> _Text for analysis_:
--------
Published on: 3 Jun, 2020
Pound facts - New South Wales
What should I do if my pet is missing?
After your cat or dog has been missing for more than 72 hours, you have 24 hours in which to notify your local council. If your dog is a restricted dog or a declared dangerous or menacing dog and is missing you must notify your local council within 24 hours of you first noticing it is missing. Local council contact details can be found here.
If your pet is microchipped and registered, once reported missing this ‘locks’ the microchip details on the pet registry so your pet cannot be sold or the ownership otherwise transferred. If your animal is found by police, they can take it to the nearest convenient pound and if your pet is found by a council officer they must take it to a pound in the area they operate. This means if you have lost your pet you should consider contacting pounds in neighbouring council areas. If your animal is a restricted, dangerous or menacing dog and is handed into a vet, the vet is required to contact their local council rather than scanning it and returning it directly to you.
If you take the animal to a vet practice, they can determine whether or not to contact the local council. The intention is that more pets are returned to their owners directly, reducing the impact on council resources and reducing the inconvenience placed on veterinarians, who are often left to house lost pets overnight and on weekends.
Are organisations required to scan the animal for microchip details?
--------
[Collected data entries]
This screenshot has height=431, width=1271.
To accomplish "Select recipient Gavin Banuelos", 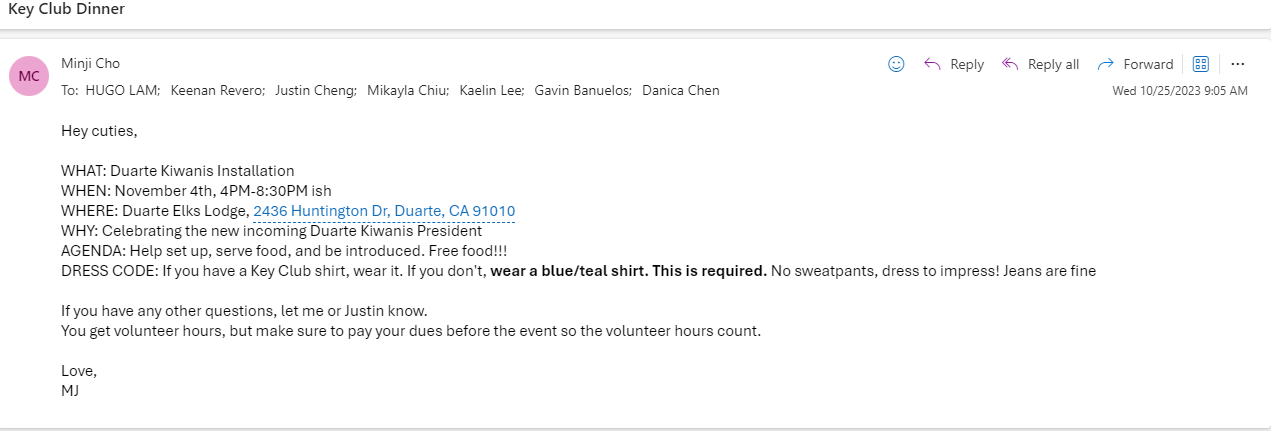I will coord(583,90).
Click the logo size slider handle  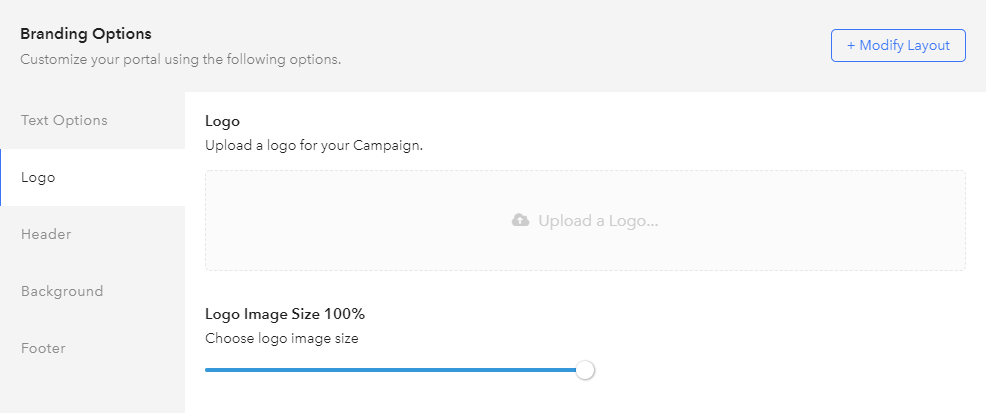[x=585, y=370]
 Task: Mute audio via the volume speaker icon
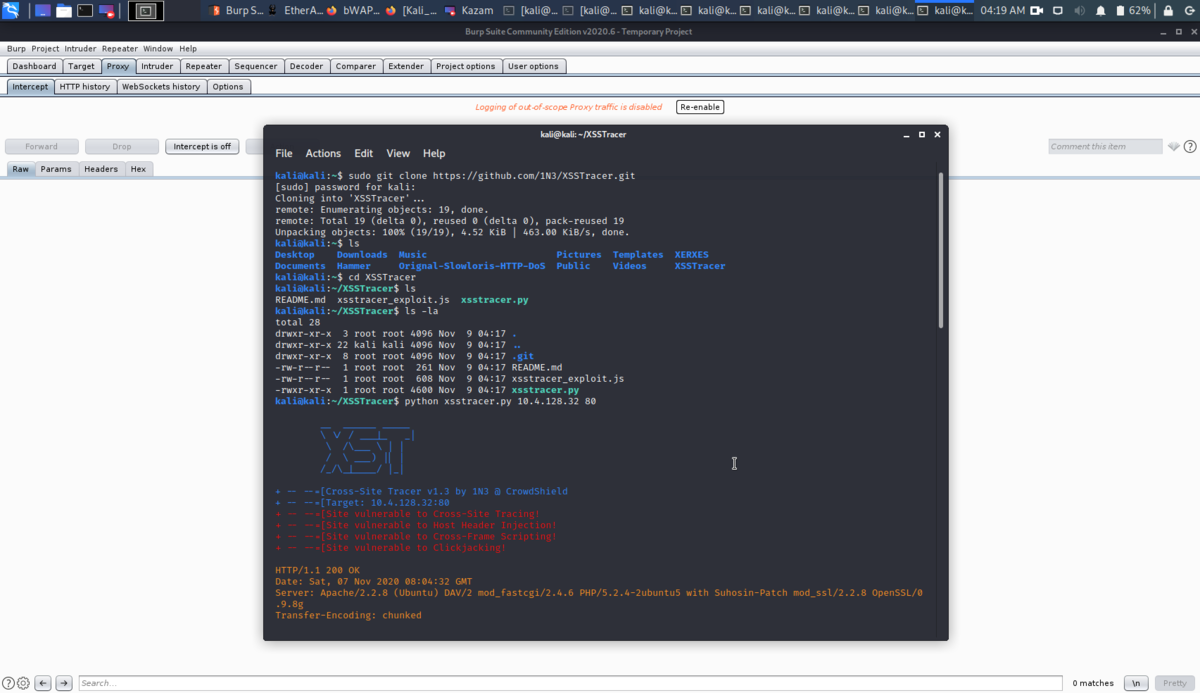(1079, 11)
--------
> _Tasks to perform_:
**a)** Answer these questions using the pound facts text:
(i) Within what time must the owner of a missing restricted, dangerous or menacing dog notify the local council?
(ii) Where must a council officer take a pet it finds?
(iii) What does reporting a microchipped and registered pet as missing do to its microchip details?
**b)** Resume the pound facts text from the point where it ends.
The records were drawn from a separate source.

> _Replies_:
**a)**
(i) Within 24 hours of first noticing the dog is missing.
(ii) To a pound in the area the officer operates.
(iii) It locks the details on the pet registry, so the pet cannot be sold or its ownership otherwise transferred.

**b)**
Only those who are ‘approved persons’ have access to the pet register. Approved Persons are people who are authorised to access the information contained on the NSW Companion Animals Register for the purpose of reuniting injured and/or lost cats and dogs with their owners.
Approved people tend to be operators or employees of vet clinics, approved animal welfare organisations such as the RSPCA NSW, Animal Welfare League NSW and the Cat Protection Society of NSW. The access to the pet register is restricted as it contains personal information such as address details and contact numbers of pet owners.
The Office of Local Government operates the NSW Companion Animals Register and individuals must apply to it to become an approved person (this isn’t a transferrable application and is not a business application - it applies to the individual).
What is a stray animal exactly?
While the law doesn’t define what a stray cat or dog is as such, it does provide for circumstances in which an animal can be seized.
For dogs that includes:
when they are in a public place and not under the effective control of a competent person
when present in a prohibited public place
when the dog is present on the property of the person seizing the animal
in order to prevent damage to property.
For cats that includes:
When they are in a prohibited area and the owner is not present
for the cat’s protection
for the protection of any person or animal other than vermin.
Are councils required to collect stray animals?
While councils are not required to collect a stray if you contact them, they are required to take them in if seized and surrendered to them by a member of the public.
What happens when you or someone else seizes a stray animal?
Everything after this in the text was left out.